About this task: Report the tally of lines in the material below that have the string "chart", with no other output.
= = =
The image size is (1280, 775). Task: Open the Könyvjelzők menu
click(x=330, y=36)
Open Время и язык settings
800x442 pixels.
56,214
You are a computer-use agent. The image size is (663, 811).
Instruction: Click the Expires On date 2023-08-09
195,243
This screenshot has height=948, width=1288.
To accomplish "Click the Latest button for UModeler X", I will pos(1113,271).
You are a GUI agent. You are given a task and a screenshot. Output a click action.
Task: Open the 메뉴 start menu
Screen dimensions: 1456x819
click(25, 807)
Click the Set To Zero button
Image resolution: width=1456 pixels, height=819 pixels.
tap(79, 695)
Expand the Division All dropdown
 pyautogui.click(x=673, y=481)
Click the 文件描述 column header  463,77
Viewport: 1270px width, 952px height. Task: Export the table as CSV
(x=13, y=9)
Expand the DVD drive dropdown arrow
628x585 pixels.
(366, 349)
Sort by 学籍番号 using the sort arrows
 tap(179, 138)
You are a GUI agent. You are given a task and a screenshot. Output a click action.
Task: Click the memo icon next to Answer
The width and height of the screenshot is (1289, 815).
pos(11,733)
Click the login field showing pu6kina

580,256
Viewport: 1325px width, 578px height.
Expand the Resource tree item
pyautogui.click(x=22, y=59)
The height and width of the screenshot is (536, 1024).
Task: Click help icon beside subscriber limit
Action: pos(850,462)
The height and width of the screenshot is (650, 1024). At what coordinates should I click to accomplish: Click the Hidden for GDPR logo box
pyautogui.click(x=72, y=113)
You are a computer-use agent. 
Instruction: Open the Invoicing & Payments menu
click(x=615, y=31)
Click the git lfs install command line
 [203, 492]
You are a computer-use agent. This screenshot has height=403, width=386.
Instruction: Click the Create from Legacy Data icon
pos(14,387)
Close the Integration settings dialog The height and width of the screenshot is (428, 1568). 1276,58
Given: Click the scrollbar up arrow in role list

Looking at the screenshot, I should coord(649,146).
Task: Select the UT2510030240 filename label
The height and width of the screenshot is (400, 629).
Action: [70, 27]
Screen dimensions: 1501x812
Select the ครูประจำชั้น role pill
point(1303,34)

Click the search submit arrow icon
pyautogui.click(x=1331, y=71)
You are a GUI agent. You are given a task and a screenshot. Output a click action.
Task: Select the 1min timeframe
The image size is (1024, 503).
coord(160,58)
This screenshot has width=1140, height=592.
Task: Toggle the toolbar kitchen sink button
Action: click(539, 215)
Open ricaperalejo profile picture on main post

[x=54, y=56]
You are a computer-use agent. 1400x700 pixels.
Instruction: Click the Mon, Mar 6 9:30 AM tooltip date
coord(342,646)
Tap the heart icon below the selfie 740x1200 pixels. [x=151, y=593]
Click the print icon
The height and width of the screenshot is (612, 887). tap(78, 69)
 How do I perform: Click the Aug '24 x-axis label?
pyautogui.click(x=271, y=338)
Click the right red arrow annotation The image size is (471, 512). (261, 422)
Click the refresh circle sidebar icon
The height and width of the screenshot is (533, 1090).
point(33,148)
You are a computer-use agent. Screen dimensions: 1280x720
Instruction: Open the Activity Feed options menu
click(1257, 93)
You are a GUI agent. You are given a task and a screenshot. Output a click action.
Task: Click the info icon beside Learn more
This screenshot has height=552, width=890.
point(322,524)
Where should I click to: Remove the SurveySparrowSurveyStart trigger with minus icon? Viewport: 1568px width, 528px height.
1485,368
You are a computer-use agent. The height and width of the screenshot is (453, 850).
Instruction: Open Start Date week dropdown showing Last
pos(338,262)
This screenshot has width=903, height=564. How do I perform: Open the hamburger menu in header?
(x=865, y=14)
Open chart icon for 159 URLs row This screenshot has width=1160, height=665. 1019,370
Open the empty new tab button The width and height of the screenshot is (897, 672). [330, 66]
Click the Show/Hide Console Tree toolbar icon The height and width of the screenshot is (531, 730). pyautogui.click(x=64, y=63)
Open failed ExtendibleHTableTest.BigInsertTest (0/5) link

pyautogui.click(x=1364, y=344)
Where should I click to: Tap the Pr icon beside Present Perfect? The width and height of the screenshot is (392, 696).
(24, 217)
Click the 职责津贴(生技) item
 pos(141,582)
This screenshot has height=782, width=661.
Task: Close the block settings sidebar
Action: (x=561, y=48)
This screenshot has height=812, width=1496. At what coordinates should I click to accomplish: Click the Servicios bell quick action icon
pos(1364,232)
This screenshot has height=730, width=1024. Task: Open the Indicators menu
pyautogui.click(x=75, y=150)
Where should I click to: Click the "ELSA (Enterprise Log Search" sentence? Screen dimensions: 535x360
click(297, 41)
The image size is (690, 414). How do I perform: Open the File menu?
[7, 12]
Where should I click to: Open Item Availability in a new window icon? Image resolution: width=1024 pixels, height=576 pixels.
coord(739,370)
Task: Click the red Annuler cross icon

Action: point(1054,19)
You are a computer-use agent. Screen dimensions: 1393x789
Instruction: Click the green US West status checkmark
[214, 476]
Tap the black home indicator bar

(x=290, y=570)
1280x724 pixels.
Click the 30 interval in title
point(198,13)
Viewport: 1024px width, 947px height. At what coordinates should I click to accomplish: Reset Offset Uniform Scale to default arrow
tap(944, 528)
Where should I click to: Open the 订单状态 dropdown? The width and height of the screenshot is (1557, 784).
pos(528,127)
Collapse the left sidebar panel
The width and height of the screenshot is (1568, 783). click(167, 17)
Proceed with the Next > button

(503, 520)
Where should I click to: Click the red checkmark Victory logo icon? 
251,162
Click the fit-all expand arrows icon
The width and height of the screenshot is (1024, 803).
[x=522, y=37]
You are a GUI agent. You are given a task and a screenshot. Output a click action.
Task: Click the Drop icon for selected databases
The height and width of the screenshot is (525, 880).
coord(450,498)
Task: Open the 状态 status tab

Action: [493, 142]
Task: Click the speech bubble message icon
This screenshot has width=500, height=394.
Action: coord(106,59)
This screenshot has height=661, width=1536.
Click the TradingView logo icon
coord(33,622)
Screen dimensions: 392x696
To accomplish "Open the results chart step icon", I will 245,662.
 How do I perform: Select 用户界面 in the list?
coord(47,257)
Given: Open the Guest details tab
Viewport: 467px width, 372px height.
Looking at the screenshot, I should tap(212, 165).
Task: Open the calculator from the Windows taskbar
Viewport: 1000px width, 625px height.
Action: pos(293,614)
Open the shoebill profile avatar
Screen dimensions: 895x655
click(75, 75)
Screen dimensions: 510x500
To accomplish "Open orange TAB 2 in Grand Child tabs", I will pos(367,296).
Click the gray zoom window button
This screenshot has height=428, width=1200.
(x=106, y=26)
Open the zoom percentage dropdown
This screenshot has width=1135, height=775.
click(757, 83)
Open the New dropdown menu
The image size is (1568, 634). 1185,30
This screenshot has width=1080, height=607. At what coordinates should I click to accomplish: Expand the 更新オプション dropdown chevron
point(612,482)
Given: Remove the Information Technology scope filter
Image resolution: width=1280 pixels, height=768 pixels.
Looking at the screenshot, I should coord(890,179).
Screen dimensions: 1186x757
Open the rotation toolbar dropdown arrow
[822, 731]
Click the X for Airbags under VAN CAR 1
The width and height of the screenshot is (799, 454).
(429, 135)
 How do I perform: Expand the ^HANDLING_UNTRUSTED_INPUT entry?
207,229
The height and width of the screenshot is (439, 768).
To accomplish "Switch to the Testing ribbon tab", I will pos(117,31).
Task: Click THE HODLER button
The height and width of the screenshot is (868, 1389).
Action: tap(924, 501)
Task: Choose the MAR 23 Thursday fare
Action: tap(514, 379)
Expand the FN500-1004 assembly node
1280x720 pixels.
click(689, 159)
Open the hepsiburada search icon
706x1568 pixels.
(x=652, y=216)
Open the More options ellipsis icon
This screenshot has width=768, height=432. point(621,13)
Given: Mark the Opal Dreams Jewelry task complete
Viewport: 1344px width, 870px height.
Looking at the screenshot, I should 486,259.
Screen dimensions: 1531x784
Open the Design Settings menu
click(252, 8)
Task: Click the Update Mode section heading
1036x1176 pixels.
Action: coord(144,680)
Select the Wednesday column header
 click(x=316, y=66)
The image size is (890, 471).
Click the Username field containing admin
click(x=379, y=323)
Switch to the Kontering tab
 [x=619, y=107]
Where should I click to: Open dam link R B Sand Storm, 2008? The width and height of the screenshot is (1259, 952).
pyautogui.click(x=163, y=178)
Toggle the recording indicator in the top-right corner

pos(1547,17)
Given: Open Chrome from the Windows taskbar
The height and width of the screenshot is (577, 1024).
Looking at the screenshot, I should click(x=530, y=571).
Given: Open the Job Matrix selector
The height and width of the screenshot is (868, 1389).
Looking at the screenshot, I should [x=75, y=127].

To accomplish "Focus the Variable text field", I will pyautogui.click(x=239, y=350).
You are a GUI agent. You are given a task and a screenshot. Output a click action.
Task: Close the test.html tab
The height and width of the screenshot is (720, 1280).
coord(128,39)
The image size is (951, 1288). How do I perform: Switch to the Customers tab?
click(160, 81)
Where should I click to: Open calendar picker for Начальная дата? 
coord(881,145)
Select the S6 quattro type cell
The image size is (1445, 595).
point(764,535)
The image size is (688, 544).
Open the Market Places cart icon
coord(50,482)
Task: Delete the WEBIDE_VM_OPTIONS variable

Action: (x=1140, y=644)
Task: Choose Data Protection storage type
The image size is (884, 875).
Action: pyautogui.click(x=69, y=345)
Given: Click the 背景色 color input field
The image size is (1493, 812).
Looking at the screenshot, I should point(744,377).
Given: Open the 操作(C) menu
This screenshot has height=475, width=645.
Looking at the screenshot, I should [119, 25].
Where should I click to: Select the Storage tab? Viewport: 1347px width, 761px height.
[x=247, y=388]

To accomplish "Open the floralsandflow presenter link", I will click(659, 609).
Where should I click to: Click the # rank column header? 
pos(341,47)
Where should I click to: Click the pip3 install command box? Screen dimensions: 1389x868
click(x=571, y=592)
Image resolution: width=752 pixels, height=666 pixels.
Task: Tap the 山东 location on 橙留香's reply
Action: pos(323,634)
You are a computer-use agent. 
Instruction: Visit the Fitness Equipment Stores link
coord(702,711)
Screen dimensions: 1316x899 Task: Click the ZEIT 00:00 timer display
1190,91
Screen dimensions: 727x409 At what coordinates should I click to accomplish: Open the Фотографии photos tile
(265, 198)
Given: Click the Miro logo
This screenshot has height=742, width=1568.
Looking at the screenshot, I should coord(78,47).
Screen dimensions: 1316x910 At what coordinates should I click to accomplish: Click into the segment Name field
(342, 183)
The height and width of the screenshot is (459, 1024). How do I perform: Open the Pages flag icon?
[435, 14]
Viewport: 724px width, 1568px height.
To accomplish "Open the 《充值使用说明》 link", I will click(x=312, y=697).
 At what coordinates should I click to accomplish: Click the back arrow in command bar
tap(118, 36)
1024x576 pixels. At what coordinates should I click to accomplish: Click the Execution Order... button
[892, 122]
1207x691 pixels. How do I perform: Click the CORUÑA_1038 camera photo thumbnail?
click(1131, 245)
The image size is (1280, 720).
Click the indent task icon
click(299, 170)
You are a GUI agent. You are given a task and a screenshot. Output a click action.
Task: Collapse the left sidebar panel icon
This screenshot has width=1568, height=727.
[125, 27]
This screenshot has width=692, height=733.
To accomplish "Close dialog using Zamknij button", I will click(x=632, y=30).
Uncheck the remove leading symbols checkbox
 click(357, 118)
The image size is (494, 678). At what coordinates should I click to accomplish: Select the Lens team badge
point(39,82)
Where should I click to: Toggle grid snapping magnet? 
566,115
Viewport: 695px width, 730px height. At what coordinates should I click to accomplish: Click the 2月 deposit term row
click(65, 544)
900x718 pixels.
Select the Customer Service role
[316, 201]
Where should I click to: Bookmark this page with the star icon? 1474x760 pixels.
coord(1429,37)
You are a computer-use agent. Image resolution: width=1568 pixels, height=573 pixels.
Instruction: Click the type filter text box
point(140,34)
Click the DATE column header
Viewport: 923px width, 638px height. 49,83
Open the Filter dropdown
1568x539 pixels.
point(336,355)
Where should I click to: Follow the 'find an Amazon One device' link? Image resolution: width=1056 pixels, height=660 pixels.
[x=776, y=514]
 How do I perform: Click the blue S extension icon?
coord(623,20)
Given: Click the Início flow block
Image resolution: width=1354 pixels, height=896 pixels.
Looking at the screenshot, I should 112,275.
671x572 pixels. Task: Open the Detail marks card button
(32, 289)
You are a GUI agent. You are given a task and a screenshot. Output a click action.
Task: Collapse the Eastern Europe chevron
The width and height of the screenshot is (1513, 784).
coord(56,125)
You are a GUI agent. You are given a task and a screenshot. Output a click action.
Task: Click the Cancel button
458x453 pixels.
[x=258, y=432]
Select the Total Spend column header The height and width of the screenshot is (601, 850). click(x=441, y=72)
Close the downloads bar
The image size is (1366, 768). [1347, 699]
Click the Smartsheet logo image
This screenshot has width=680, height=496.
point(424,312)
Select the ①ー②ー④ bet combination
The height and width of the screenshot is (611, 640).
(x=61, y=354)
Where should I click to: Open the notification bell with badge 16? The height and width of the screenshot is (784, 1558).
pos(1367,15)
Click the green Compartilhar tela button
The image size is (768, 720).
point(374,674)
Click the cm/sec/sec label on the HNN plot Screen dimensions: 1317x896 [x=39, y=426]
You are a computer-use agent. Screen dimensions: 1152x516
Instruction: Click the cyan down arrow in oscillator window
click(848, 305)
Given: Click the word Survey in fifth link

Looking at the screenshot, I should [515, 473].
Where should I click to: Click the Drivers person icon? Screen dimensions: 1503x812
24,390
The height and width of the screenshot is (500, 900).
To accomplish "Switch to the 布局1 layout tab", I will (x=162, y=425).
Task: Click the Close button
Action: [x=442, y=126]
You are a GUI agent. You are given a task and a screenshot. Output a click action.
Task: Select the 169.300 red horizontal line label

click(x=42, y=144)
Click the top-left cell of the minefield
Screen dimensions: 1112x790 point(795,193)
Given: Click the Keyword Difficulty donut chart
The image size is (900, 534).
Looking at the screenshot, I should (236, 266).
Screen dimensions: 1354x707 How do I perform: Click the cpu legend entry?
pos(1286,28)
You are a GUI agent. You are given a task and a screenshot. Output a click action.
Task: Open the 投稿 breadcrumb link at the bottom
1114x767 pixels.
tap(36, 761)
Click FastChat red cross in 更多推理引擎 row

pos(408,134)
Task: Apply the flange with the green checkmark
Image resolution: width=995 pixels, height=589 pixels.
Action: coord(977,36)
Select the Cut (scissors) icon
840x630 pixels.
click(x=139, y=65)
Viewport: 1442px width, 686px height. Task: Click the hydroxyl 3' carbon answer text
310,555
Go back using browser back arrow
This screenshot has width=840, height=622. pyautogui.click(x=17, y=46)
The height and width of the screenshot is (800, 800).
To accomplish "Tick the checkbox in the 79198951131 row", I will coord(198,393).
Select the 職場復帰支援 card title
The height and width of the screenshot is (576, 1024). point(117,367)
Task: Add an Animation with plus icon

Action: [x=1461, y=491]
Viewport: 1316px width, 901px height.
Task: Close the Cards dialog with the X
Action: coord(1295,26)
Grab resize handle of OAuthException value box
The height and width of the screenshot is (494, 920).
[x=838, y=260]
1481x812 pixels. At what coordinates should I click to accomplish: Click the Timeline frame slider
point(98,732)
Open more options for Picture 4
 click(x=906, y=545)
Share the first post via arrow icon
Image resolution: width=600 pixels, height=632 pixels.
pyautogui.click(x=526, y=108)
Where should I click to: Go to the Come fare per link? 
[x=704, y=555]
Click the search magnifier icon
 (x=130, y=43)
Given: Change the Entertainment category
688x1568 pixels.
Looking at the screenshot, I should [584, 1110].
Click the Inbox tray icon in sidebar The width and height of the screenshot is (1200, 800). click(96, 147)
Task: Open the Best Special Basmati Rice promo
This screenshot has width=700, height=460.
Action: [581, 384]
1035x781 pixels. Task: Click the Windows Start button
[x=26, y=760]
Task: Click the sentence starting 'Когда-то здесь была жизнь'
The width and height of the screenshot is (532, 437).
= = =
Result of this exercise: 3